Aiden estava lá – vivo, saudável e visivelmente atordoado. Seus olhos se desviaram de Maya para o detetive e depois para trás. “Maya?”, disse ele, sem fôlego, quase como um reflexo. Atrás dele, uma mulher pequena apareceu.
Ela usava um suéter floral macio, com uma expressão aberta e curiosa. “Querido, quem está falando?”, perguntou ela. “O que está acontecendo?” A voz de Maya ficou presa na garganta, mas ela forçou as palavras a saírem. “Sou alguém que seu marido usou”, disse ela, com os olhos fixos em Aiden.

“Nós nos conhecemos em uma clínica. Ele me disse que estava doente. Ele me fez acreditar que estávamos em um relacionamento. Que não lhe restava muito tempo. E eu -” ela engoliu com dificuldade, “eu lhe dei meu rim” A mulher piscou, processando. “Sinto muito… o quê?” Sua voz tremeu, incerta.
Aiden perdeu a compostura. “Maya, por favor”, disse ele rapidamente, dando um passo à frente. “Não é… é complicado. Você não entende…” “Não”, disse Maya, mais firme agora. “Você não pode fazer isso. Eu desisti da minha carreira por você. Minha saúde. Você desapareceu no momento em que não precisava mais de mim.”

A mulher se virou bruscamente para ele. “Isso é verdade?” Sua voz era quase inaudível. Aiden olhou para ela, mas não havia mais mentiras nele que pudessem ser mantidas. Sua boca se abriu e fechou, seu rosto desmoronando em culpa. Ele não disse nada.
Lágrimas brotaram nos olhos da mulher. Suas mãos tremiam quando ela agarrou a borda da porta. “Eu não posso”, ela murmurou, afastando-se deles. “Não consigo nem olhar para você.” Ela passou por Maya, pelo detetive, pela varanda – desceu os degraus, desceu a entrada da garagem e saiu pelo portão sem olhar para trás.

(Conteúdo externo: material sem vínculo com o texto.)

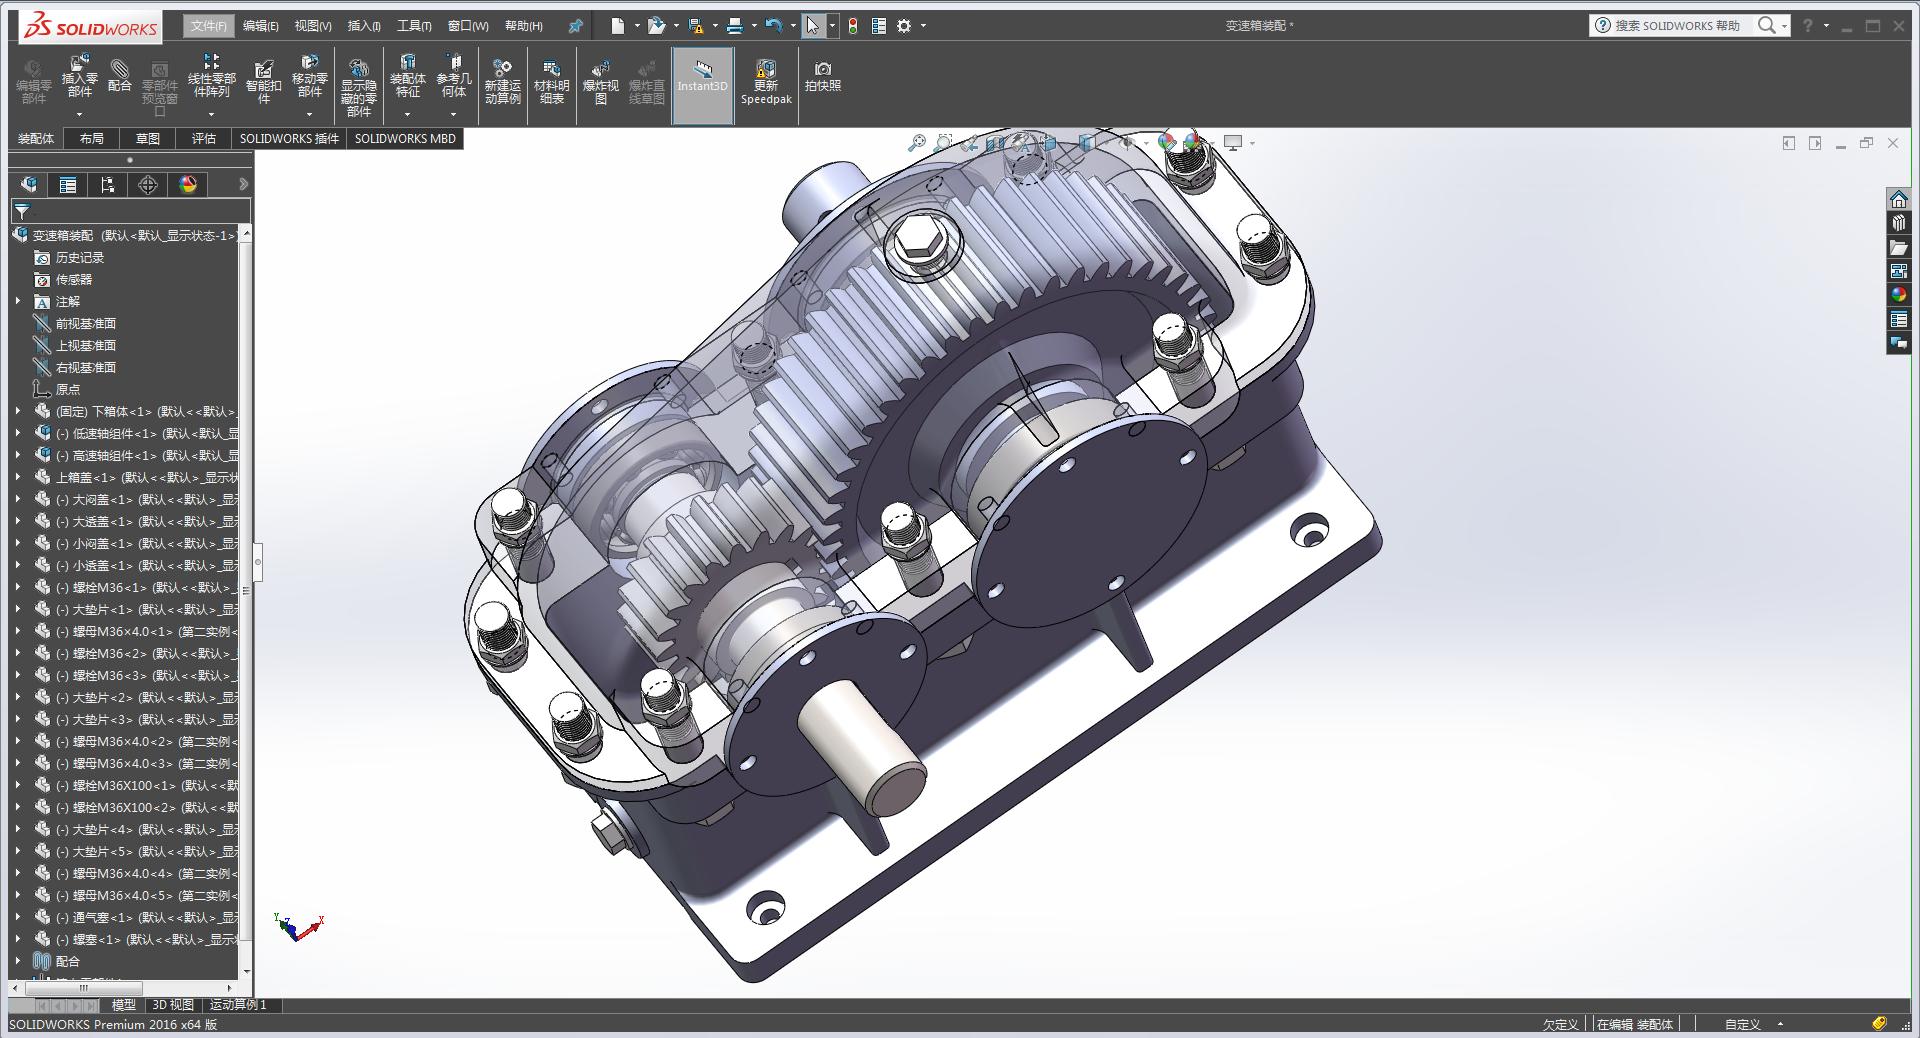Open the ConfigurationManager tab icon

108,184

O silêncio que ela deixou para trás foi pesado. O detetive se voltou para Aiden. “Você foi denunciado à junta médica. Seu empregador foi notificado. Haverá acusações criminais” Aiden não discutiu. Ficou ali parado – agora sozinho – observando a bagunça que havia feito e que finalmente o alcançou.
As consequências foram rápidas. Em uma semana, o nome de Aiden foi suspenso do registro médico. O hospital emitiu uma declaração formal citando má conduta grave, violações de dados de pacientes e violações éticas. Sua licença de enfermagem foi revogada enquanto se aguarda uma investigação criminal completa.

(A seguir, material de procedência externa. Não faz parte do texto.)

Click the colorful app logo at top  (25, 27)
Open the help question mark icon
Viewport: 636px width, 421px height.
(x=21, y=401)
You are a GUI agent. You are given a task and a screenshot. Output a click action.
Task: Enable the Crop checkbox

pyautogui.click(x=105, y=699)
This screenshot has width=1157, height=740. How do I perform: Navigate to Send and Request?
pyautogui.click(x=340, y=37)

As acusações incluíam acesso não autorizado a arquivos confidenciais, manipulação sob falsos pretextos e fraude médica. Maya deu seu depoimento completo à polícia. O detetive Langford prometeu que eles iriam até o fim. Aiden havia contratado um advogado, mas nenhuma manobra legal poderia desfazer o que ele havia feito.
A história chegou ao noticiário. No início, era apenas a mídia local, mas depois um segmento se tornou viral – “Atleta enganado em doação de órgãos por enfermeira de hospital” – e, de repente, todos sabiam o nome dela. Foi surreal. Pessoas desconhecidas inundaram sua caixa de entrada com apoio, indignação e tristeza. Atletas compartilharam sua história. Pessoas enviaram flores.

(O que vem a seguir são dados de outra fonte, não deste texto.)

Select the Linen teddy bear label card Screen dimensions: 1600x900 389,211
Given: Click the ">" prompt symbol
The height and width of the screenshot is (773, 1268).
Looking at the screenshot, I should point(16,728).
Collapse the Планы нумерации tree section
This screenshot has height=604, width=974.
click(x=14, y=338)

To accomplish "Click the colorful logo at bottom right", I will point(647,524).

Seu ex-treinador entrou em contato. “Você não deve nada ao esporte”, disse ele. “Mas se quiser ser treinadora – divisão júnior, treinamento de jovens – teríamos muita sorte em tê-la.” A associação esportiva criou um fundo em seu nome para apoiar atletas que enfrentam contratempos médicos. As doações começaram a chegar. Pela primeira vez em meses, Maya não se sentiu impotente.
Quanto à esposa de Aiden, ela se mudou no dia seguinte. Os vizinhos disseram que ela não levou muita coisa – apenas duas malas e um álbum de fotos com orelhas de cachorro. Ela nunca respondeu à mensagem de Maya. Não havia problema. Algumas feridas não precisavam ser reabertas. Alguns pedidos de desculpas não eram devidos.

Maya não teve pressa. Ela descansou mais. Treinou menos. Aos poucos, ela encontrou um ritmo novamente. Seu corpo estava diferente agora – com cicatrizes, imprevisível – mas sua vontade estava intacta. Certa tarde, ela amarrou os tênis, caminhou até a pista e correu uma única volta. Apenas uma. Não era muito. Mas era dela.